Thursday, May 10, 2018

"Deception of Perception"

During the Dharma talk tonight at Emmanuel College Chapel, Venerable Yan Ben had talked about The Platform Sutra, in which he had mentioned the two major concepts which underlie the treatment of suchness: namely, impermanence (temporal) and dependent arising (spatial). His account of dependent arising interested me, as he used the example of people coming into the Chan Hall and then disappearing to do other things. The arrangement certainly looks very permanent, especially when the classroom is a regular place for people to learn. However, things are constantly shifting, to the point where there is no graspable substance to hold onto that can be called my own.
   The second example that Venerable Yan Ben mentioned was that of the mani pearl, a kind of multifaceted, idealized pearl which reflects light around it in a crystalline form. According to Buddhist folklore, mani pearls are said to reflect perfectly all the colors and lights around it, thus creating a sense that they embody these colors. However, anyone who spends time around crystals will know that their light never actually really "belongs" to them in the end; they are only temporary conditional arrangements that are based on the plays of light, shadow and materials.

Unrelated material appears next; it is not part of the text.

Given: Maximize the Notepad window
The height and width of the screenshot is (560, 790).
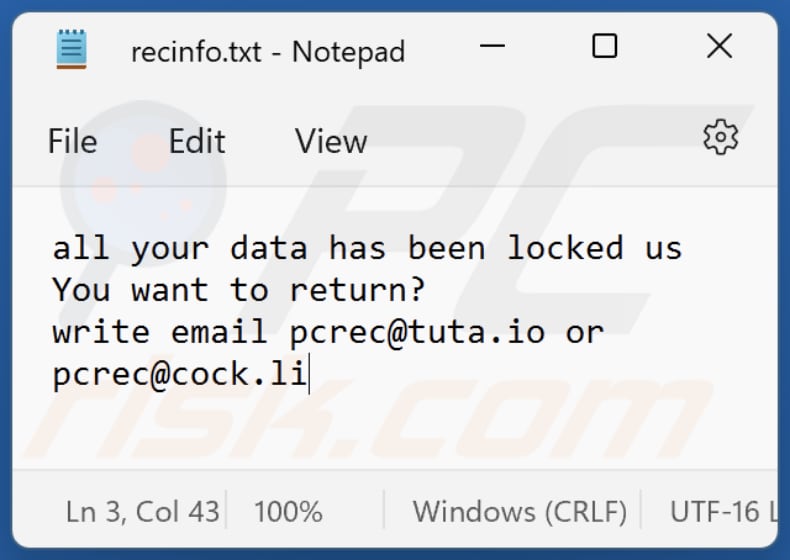Looking at the screenshot, I should coord(604,46).
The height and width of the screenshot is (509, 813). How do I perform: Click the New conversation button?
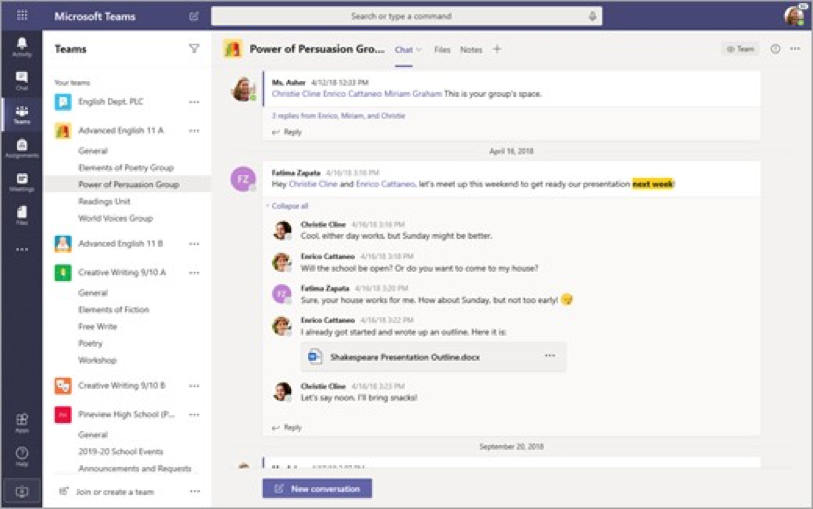click(x=317, y=489)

    According to the Platform Sutra, the way to achieve the straightforward mind is simply by not making any chains of thoughts, connecting past, present and future thinking. This way, we see the reflections of thoughts without thinking that those thoughts are solid objects, which is often what happens when we pile "thought upon thought". The more I dwell on one concept of who I am, either from feedback or from what people write and say about me, the more I start to create a reified concept of self which doesn't really have very much at all to do with the present mind. One often experiences this if they harbor some upset thought about someone, only to meet them later and realize that the person they are with is not the person they remember at all. In that instant, all resentment coming from the past memories is instantly vanished: the illusory aspect is not that those phenomena (anger, good, bad) did not appear in mind, but rather that they don't correspond to real things.
    I love the expression "deception of perception" which came up in one of Venerable Yan Ben's slides. What he means by this is that perceptions can be very deceiving if we are not careful and realize their true nature as impermanent. Again, the phenomena are definitely evident in mind (we don't get attached to the emptiness or "nothingness") but at the same time, we know that suffering arises when we take the images and phenomena as static and unchanging.